The Tools tab is where you organize, configure, and launch workflows. Workflows are comprised of one or more tasks, input and output parameters. Workflows can be viewed and configured by going to the Tools tab of the Workspaces section and then clicking on one of the available workflows. Within this view, there are also four subsections:
- Script - The raw code that uses Workflow Description Language (WDL) to wrap and interconnect a set of tasks
- Inputs - The table of input parameters that described the method configuration
- Outputs - This is where the outputs expected from running a workflow are configured
- Run Analysis - This is where you launch a batch analysis, once configure
This is the section where users can monitor the progress and status of batch analyses they have submitted for computation. You can also use the Job History tab to abort and relaunch workflows, as shown in the clip below. The workflows can be in the following states:
- Queued : Each workflow is initially queued pending processing by the Cromwell execution engine. Note that each user is permitted 1000 active (either running or aborting) workflows at a time; if you submit more workflows than that number they will be queued until some of your previous workflows have become inactive (either through failure or completion).
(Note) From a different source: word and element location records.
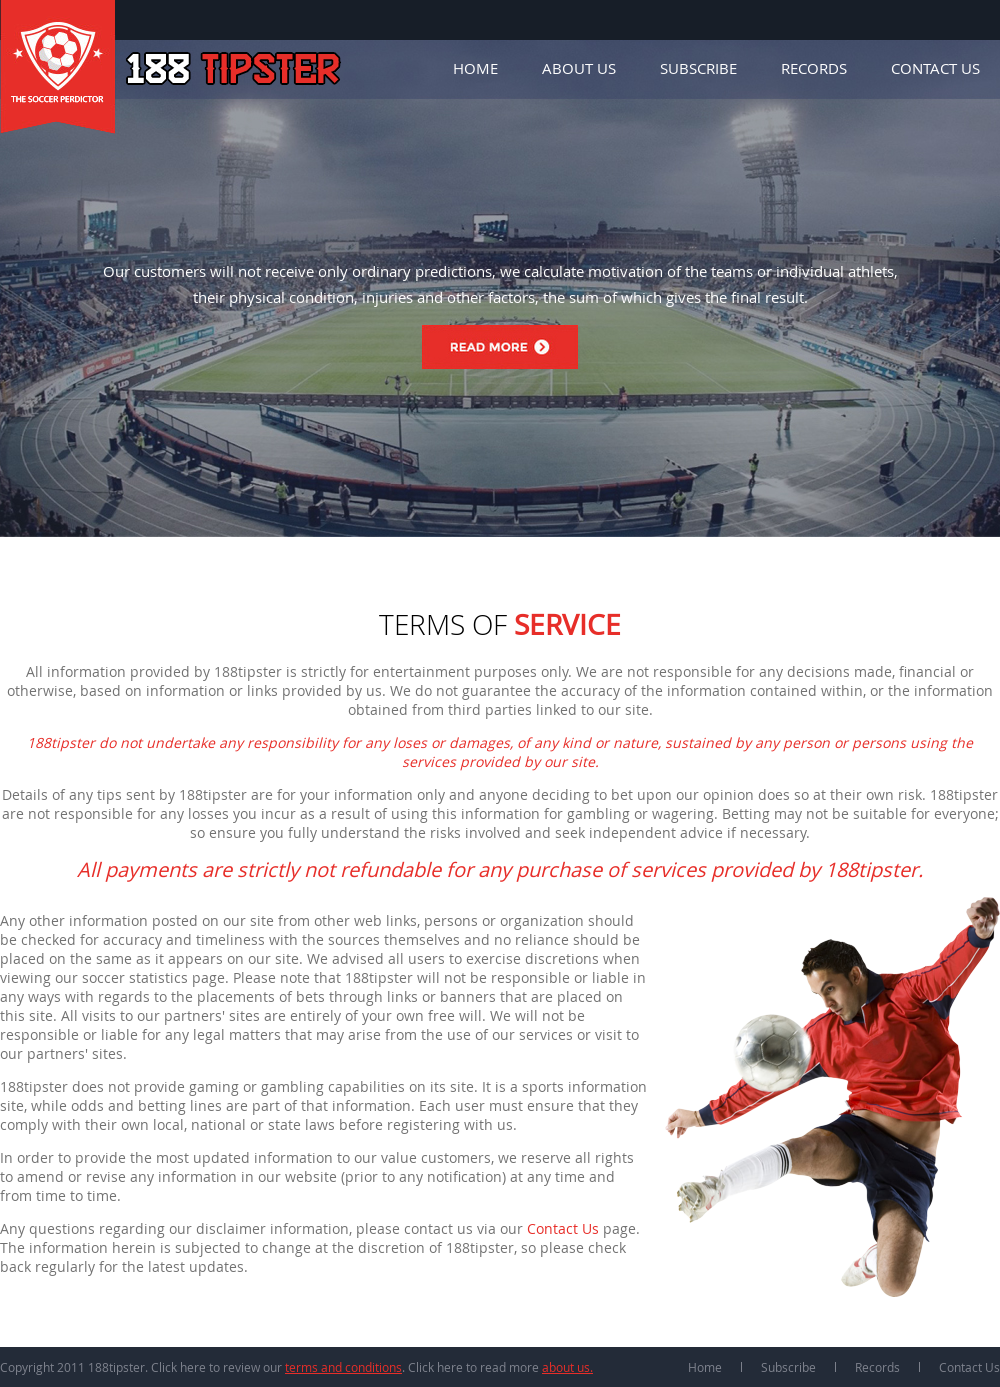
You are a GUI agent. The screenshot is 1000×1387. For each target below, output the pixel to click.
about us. (567, 1367)
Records (814, 68)
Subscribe (698, 68)
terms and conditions (343, 1367)
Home (475, 68)
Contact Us (935, 68)
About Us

- Launching : The recently launched workflow is being sent to Cromwell.
- Submitted : The workflow has been received by the Cromwell execution engine and an associated workflow id has been generated.
- Running : The workflow is being actively processed by Cromwell.
- Aborting : Cromwell has processed the request to abort this workflow but the abort is not complete.
- Aborted : The workflow has halted completely due to an abort request.
- Succeeded : The workflow has successfully completed.
- Failed : The workflow has terminated abnormally due to some error.
Currently, viewing job details by clicking the job name redirects to FireCloud's "Monitor" section, where the results can be downloaded, but full integration of these functions into the Terra interface is coming soon.